By Paula Aven Gladych

Investment in 403(b) plans continues to rise as both plan sponsors and participants upped their dedication to the retirement savings plans in 2012.

The fifth annual 403(b) plan survey from the Plan Sponsor Council of America found that the majority of 403(b) organizations contributed to their plans in 2012, with the average contribution nearly 10 percent higher than 2011. It also identified opportunities in the 403(b) space that financial advisors and third-party administrators could benefit from.

Sponsored by the Principal Financial Group, the benchmarking survey looks at trends in retirement plans sponsored by nonprofit organizations and public schools, colleges and universities.

It found that the percentage of participants contributing to plans increased to 66.2 percent in 2012 from 64.3 percent in 2011, and the average deferral rate also jumped up to 5.7 percent from 5.4 percent in 2011.

The number of 403(b) plans permitting Roth after-tax contributions continues to grow. In 2012, 23.8 percent of plans allowed a Roth feature, up from 21.7 percent in 2011 and 10.9 percent in 2007.
More 403(b) plans are allowing those 50 and older to make catch-up contributions and 27.7 percent are now matching those contributions. The survey found that 17 percent of participants made the extra contributions in 2012 compared to 13.4 percent in 2011.

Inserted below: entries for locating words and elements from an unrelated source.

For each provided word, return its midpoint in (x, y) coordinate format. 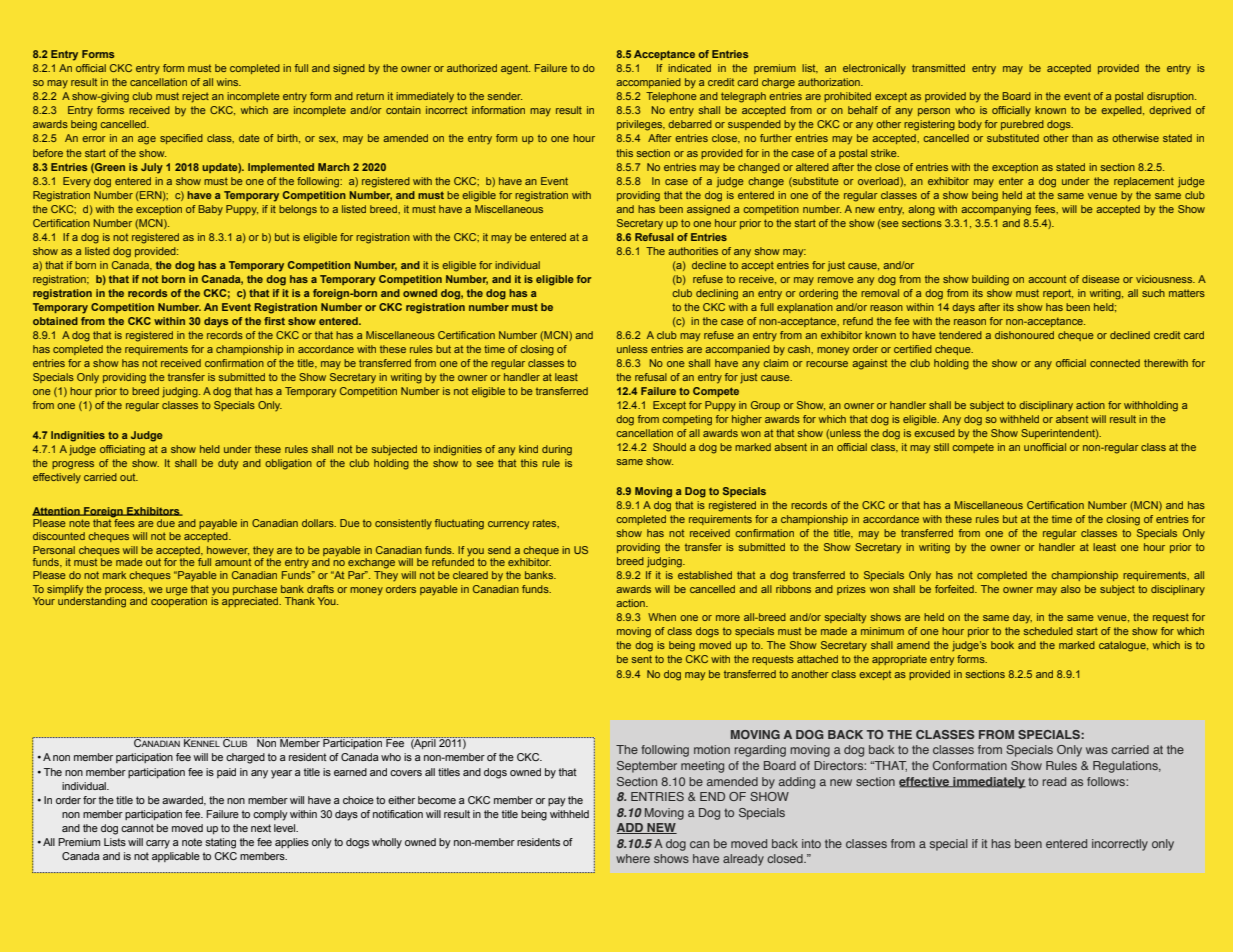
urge (177, 591)
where (633, 858)
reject (195, 97)
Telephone (671, 97)
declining (717, 294)
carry (158, 844)
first (274, 321)
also (1071, 589)
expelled (1122, 111)
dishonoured (1024, 335)
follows (1107, 781)
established (705, 575)
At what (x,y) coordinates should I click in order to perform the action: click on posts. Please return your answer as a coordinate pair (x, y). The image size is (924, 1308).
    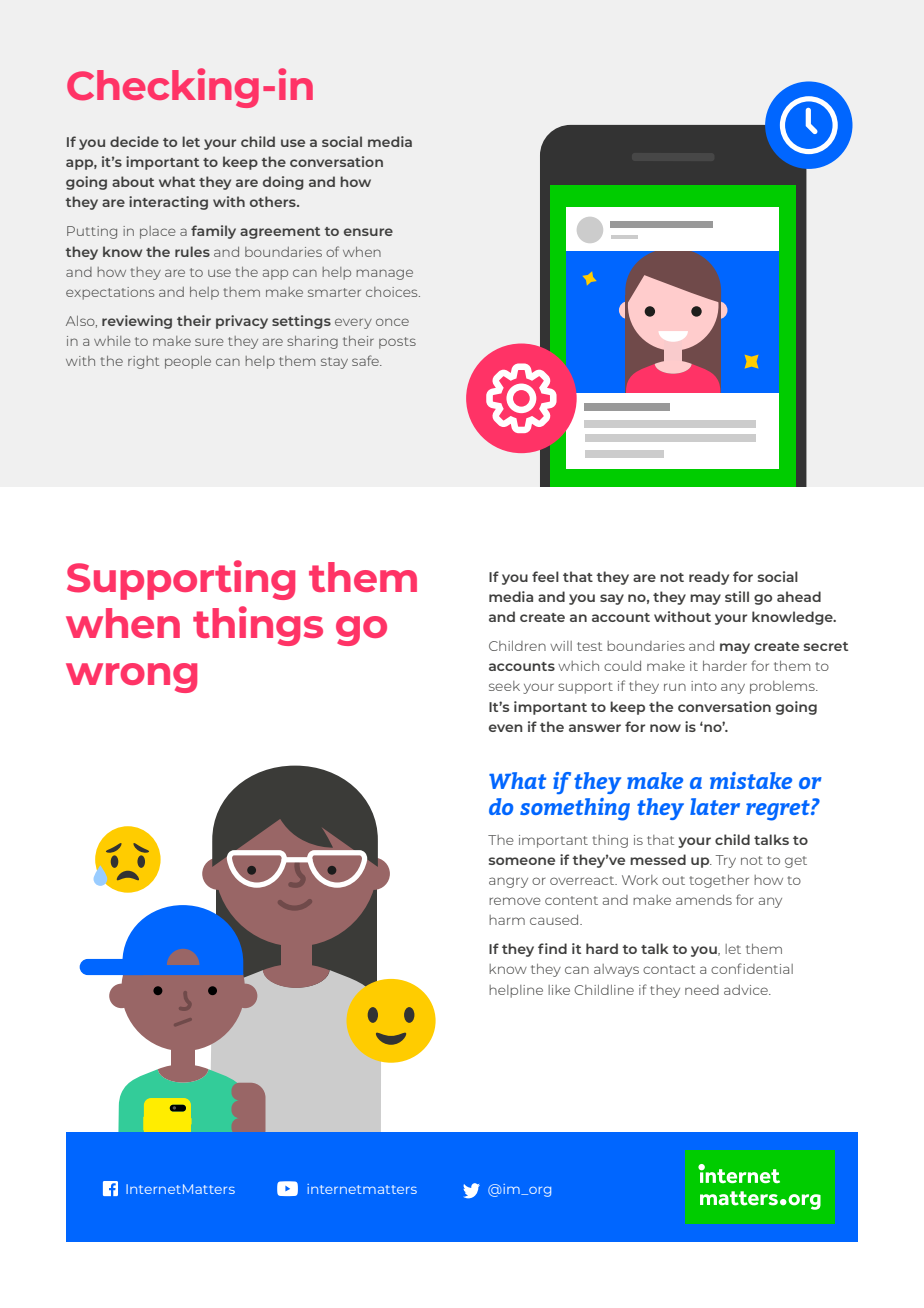
    Looking at the image, I should click on (397, 343).
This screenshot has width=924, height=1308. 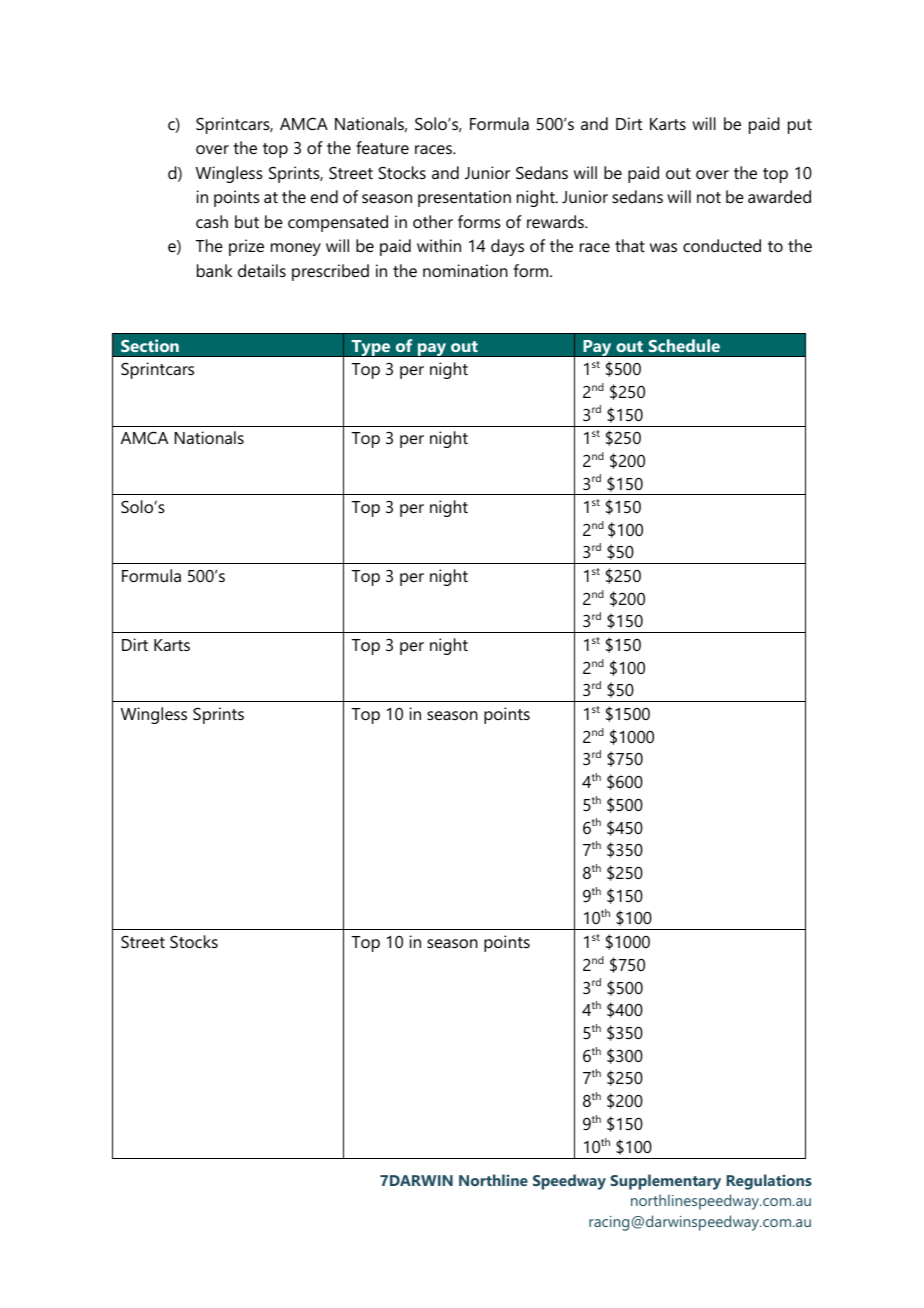 I want to click on conducted, so click(x=722, y=245).
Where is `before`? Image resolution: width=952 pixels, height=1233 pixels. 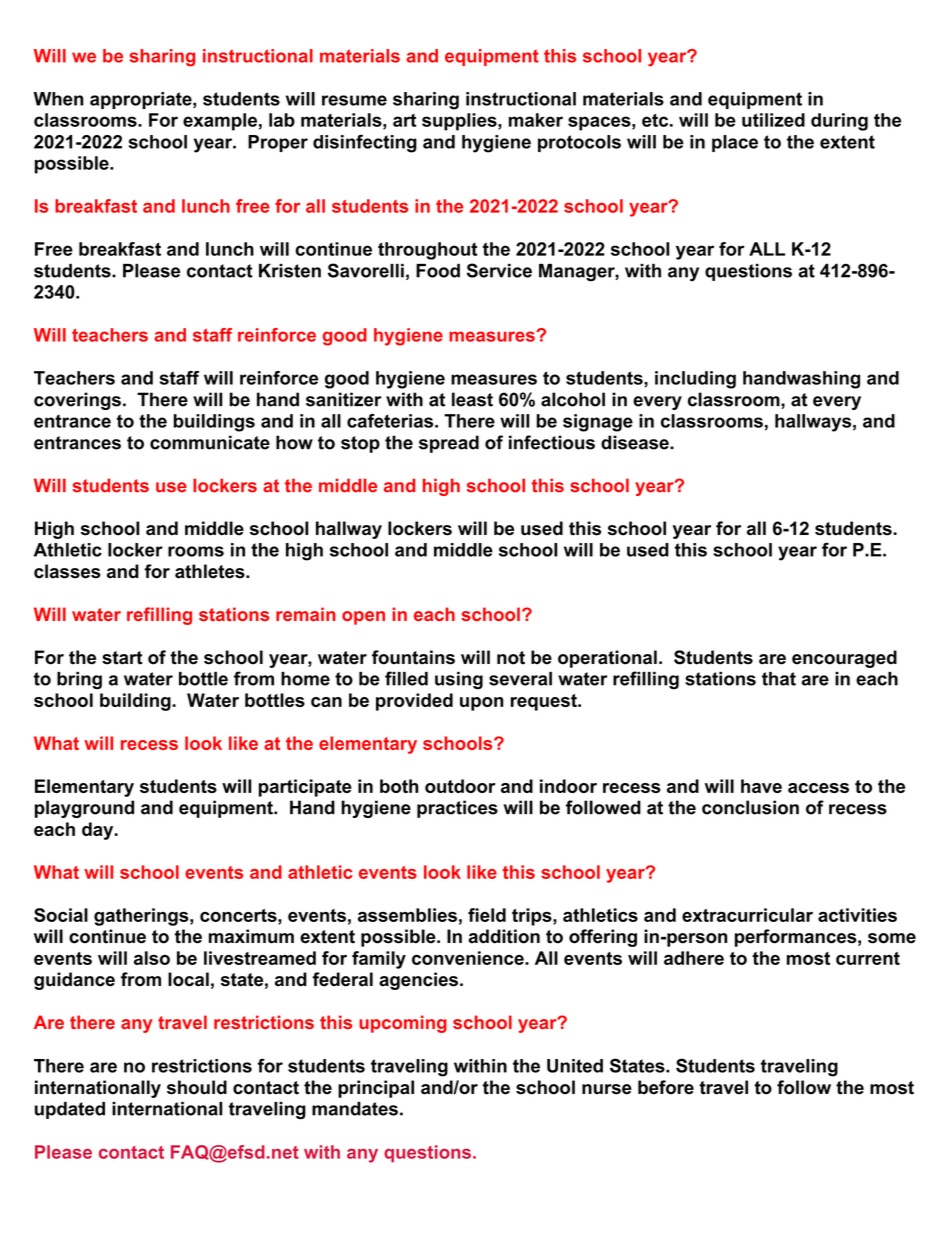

Education became a major focus in 2012, with 70.7 percent of plan sponsors making better use of email, nearly 25 percent using webinars and 54.2 percent holding one-on-one meetings.

Only 11.6 percent of 403(b) participants had outstanding loans in 2012 representing only 1 percent of plan assets, about half the amount that was reported in PSCA’s 2012 survey on 401(k) plans. The number of participants taking a hardship withdrawal from 403(b) plans continued to decline from 1.6 percent in 2011 to only 1.2 percent in 2012.

The survey found a few areas where improvements could be made, areas of opportunity for financial professionals and third-party administrators.

It found that nearly 15 percent of small plans permit Roth after-tax contributions compared to 42.9 percent of larger organizations and that higher-education institutions on average make 65 funds available for participant contributions, two to three times higher than other industries in the survey.

“The data indicates there are opportunities to help 403(b) sponsors continue to modernize their plans,” said Aaron Friedman, national non-profit practice leader for The Principal. “One of the biggest opportunities may lie with higher education. Nearly half (47.9 percent) of these institutions still use more than one provider and for 40 percent of them, it’s been at least five years since their last RFP.”

The Plan Sponsor Council of America, a national, non-profit association of 1,200 companies and their six million employees, advocates increased retirement security through defined contribution programs to federal policymakers.

The Principal Financial Group is a global investment management company offering retirement services, insurance solutions and asset management.